## What is needed
Write out every line of the listing below without changing a single character.
┌─ Data rows
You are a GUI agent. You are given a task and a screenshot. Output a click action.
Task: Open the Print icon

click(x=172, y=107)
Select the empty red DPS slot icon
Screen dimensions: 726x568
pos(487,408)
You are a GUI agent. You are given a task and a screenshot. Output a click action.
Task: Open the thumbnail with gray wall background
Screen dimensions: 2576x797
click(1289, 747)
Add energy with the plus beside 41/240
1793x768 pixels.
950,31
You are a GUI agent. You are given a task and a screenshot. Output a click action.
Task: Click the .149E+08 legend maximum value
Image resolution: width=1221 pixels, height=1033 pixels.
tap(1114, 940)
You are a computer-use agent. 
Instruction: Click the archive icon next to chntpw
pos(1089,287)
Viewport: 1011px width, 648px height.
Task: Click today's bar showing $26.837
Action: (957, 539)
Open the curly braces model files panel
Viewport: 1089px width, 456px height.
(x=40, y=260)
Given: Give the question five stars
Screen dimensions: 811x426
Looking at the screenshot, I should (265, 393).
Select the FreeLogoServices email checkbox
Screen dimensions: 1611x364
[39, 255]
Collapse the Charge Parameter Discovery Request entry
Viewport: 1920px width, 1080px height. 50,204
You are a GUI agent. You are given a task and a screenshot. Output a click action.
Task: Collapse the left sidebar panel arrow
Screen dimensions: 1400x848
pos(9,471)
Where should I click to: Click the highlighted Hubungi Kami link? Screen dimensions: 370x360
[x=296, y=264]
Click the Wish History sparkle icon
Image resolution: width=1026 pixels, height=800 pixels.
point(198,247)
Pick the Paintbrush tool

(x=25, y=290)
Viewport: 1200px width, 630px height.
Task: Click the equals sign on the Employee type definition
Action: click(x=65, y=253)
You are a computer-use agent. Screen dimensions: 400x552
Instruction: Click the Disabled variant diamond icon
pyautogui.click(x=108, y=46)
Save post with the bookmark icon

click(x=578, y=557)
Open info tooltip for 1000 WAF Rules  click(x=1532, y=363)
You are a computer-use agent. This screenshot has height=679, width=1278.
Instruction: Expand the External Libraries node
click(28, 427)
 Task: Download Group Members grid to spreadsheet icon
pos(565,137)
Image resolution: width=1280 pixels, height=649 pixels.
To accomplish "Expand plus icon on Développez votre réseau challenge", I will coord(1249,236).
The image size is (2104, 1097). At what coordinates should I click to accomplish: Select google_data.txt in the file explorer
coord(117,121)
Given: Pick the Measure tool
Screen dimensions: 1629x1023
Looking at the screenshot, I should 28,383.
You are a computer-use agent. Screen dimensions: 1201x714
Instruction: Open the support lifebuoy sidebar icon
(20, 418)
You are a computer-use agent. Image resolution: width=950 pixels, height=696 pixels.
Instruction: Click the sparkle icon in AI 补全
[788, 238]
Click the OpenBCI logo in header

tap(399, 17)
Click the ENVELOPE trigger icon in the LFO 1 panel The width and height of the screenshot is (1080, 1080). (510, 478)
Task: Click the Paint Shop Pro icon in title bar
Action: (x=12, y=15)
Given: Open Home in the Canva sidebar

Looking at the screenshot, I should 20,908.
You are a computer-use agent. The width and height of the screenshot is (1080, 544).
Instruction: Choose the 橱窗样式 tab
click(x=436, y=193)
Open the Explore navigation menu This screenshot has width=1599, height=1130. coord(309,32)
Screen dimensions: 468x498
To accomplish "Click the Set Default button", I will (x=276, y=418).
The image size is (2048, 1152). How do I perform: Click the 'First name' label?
└─
## Result for this task
You are a GUI agent. You are given a task and a screenshot. Output a click action.
Task: Open the Print icon

click(x=172, y=107)
Select the empty red DPS slot icon
Screen dimensions: 726x568
pos(487,408)
You are a GUI agent. You are given a task and a screenshot. Output a click action.
Task: Open the thumbnail with gray wall background
Screen dimensions: 2576x797
click(1289, 747)
Add energy with the plus beside 41/240
1793x768 pixels.
950,31
You are a GUI agent. You are given a task and a screenshot. Output a click action.
Task: Click the .149E+08 legend maximum value
Image resolution: width=1221 pixels, height=1033 pixels.
tap(1114, 940)
You are a computer-use agent. 
Instruction: Click the archive icon next to chntpw
pos(1089,287)
Viewport: 1011px width, 648px height.
Task: Click today's bar showing $26.837
Action: (957, 539)
Open the curly braces model files panel
Viewport: 1089px width, 456px height.
(x=40, y=260)
Given: Give the question five stars
Screen dimensions: 811x426
Looking at the screenshot, I should (265, 393).
Select the FreeLogoServices email checkbox
Screen dimensions: 1611x364
[39, 255]
Collapse the Charge Parameter Discovery Request entry
Viewport: 1920px width, 1080px height. 50,204
You are a GUI agent. You are given a task and a screenshot. Output a click action.
Task: Collapse the left sidebar panel arrow
Screen dimensions: 1400x848
pos(9,471)
Where should I click to: Click the highlighted Hubungi Kami link? Screen dimensions: 370x360
[x=296, y=264]
Click the Wish History sparkle icon
Image resolution: width=1026 pixels, height=800 pixels.
point(198,247)
Pick the Paintbrush tool

(x=25, y=290)
Viewport: 1200px width, 630px height.
Task: Click the equals sign on the Employee type definition
Action: click(x=65, y=253)
You are a computer-use agent. Screen dimensions: 400x552
Instruction: Click the Disabled variant diamond icon
pyautogui.click(x=108, y=46)
Save post with the bookmark icon

click(x=578, y=557)
Open info tooltip for 1000 WAF Rules  click(x=1532, y=363)
You are a computer-use agent. This screenshot has height=679, width=1278.
Instruction: Expand the External Libraries node
click(28, 427)
 Task: Download Group Members grid to spreadsheet icon
pos(565,137)
Image resolution: width=1280 pixels, height=649 pixels.
To accomplish "Expand plus icon on Développez votre réseau challenge", I will coord(1249,236).
The image size is (2104, 1097). At what coordinates should I click to accomplish: Select google_data.txt in the file explorer
coord(117,121)
Given: Pick the Measure tool
Screen dimensions: 1629x1023
Looking at the screenshot, I should 28,383.
You are a computer-use agent. Screen dimensions: 1201x714
Instruction: Open the support lifebuoy sidebar icon
(20, 418)
You are a computer-use agent. Image resolution: width=950 pixels, height=696 pixels.
Instruction: Click the sparkle icon in AI 补全
[788, 238]
Click the OpenBCI logo in header

tap(399, 17)
Click the ENVELOPE trigger icon in the LFO 1 panel The width and height of the screenshot is (1080, 1080). (510, 478)
Task: Click the Paint Shop Pro icon in title bar
Action: (x=12, y=15)
Given: Open Home in the Canva sidebar

Looking at the screenshot, I should 20,908.
You are a computer-use agent. The width and height of the screenshot is (1080, 544).
Instruction: Choose the 橱窗样式 tab
click(x=436, y=193)
Open the Explore navigation menu This screenshot has width=1599, height=1130. coord(309,32)
Screen dimensions: 468x498
To accomplish "Click the Set Default button", I will (x=276, y=418).
The image size is (2048, 1152). How do I perform: Click the 'First name' label?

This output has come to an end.